MLA Salaries – Membership Memo #3

Higgs gives himself huge raises but wants to impose below-inflation “wage mandates” on workers

Our provincial government has a history of trying to set wage “mandates” for all public sector workers. They want to impose this on all classifications, regardless of how workers get paid per hour. Lower-paid workers lose out every time when mandates are imposed, as they follow percentages, not flat rates.

The percentage widens the wage gap between classifications by giving larger increases to those who already earn more. To top it all, the recent wage mandates almost never address inflation, meaning workers lose real wages if they accept them.

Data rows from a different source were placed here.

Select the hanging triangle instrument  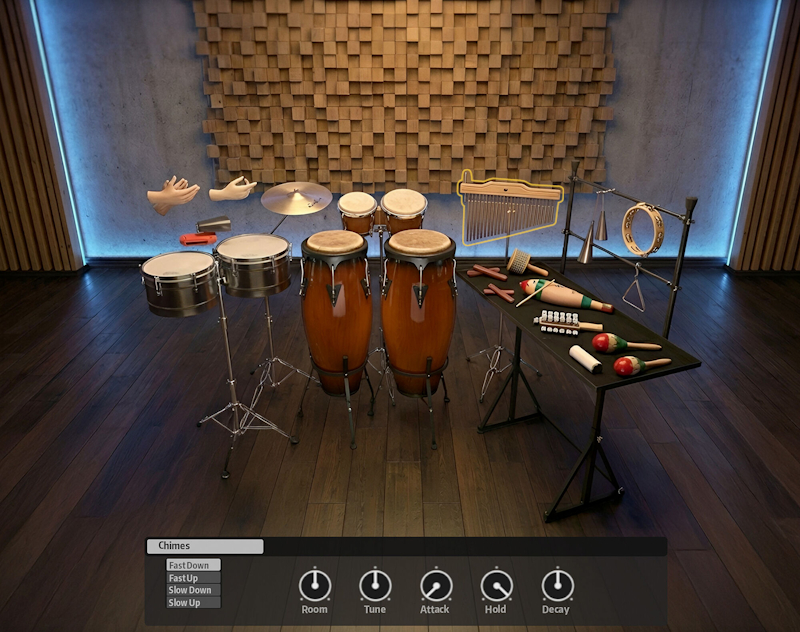click(631, 292)
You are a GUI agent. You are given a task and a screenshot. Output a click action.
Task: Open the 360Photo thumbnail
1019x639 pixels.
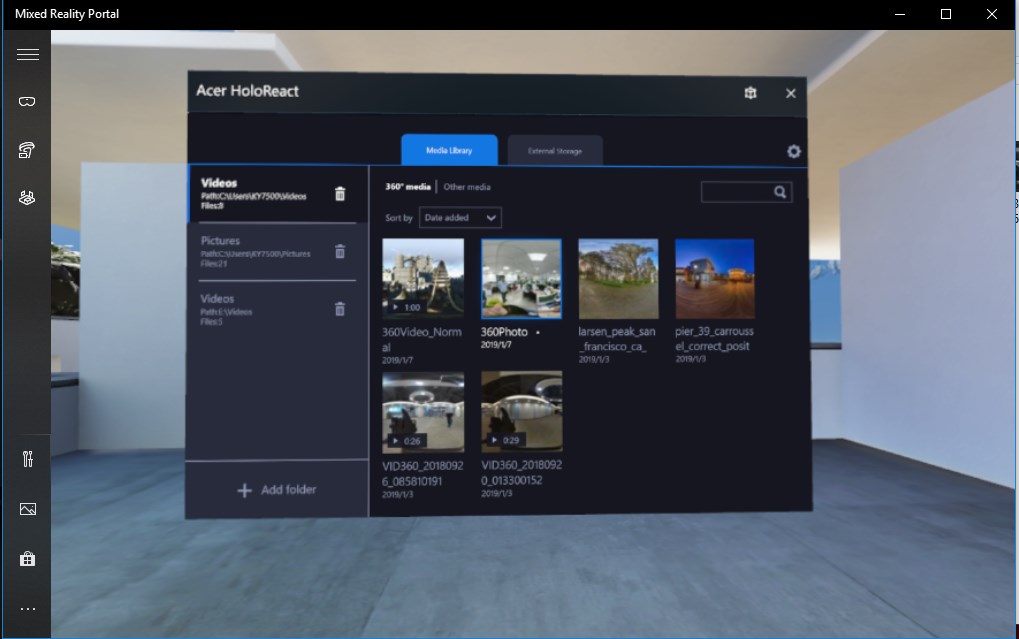coord(521,278)
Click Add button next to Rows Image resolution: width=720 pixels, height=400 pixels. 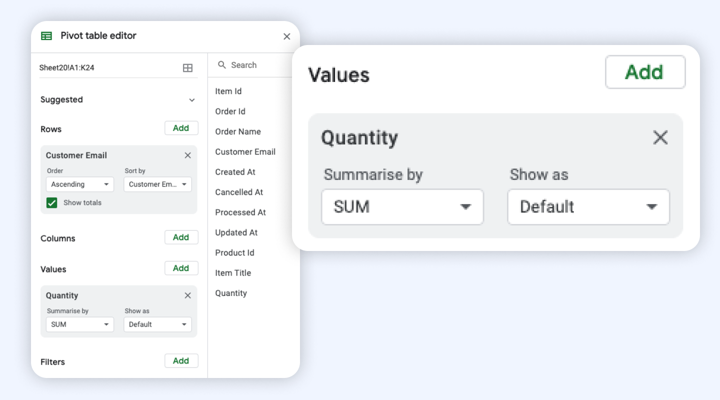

Current bargaining: Many CUPE locals/councils have received wage offers from the government. These are 5-year deals with shameful “increases” (below inflation) of 2% for the first year, then 1%, 1%, 1%, and 1% for the other years. That is only 6% over 5 years. Inflation for 2022 alone was 7.6%! This government is demanding you take a real pay cut.

In 2022, this government gave itself an immediate 15% raise. In 2023, Higgs legislated another raise for himself and MLAs: between 9% and 13%, which comes into effect in November 2024.

The Premier raised his own salary…by 15% in 2022, and by 13% in 2024. He is saying that all workers should respect the proposed 5-year “wage mandate,” but when it comes to his own salary, Higgs does not accept his own mandate.

If we take politicians’ salaries and turn them into hourly rates for a 40-hour work week, in dollar amounts the Premier received a $21.70 per hour total increase for 2021-2023. Premier Higgs will have seen his salary go from $152,150 to $186,256. (32 000$ salary increase, equivalent to $21.70/h increase).

Cabinet members with a department portfolio are getting a raise of $15.90 per hour, $14.35 per hour for other Cabinet members, and $3.92 per hour for MLAs.

The government accepted these raises for politicians by saying that they needed to compensate for the “high inflation which has eroded their salaries”.

Let’s not forget how provincial judges also received the equivalent of a flat rate increase of $7.25 per hour for 2023, on top of raises for the last three years. This was also done “to fight off inflation”.

Why should CUPE workers, who in some cases would only need a $4-$6 per hour raise to get wages above inflation, not get the same fair treatment?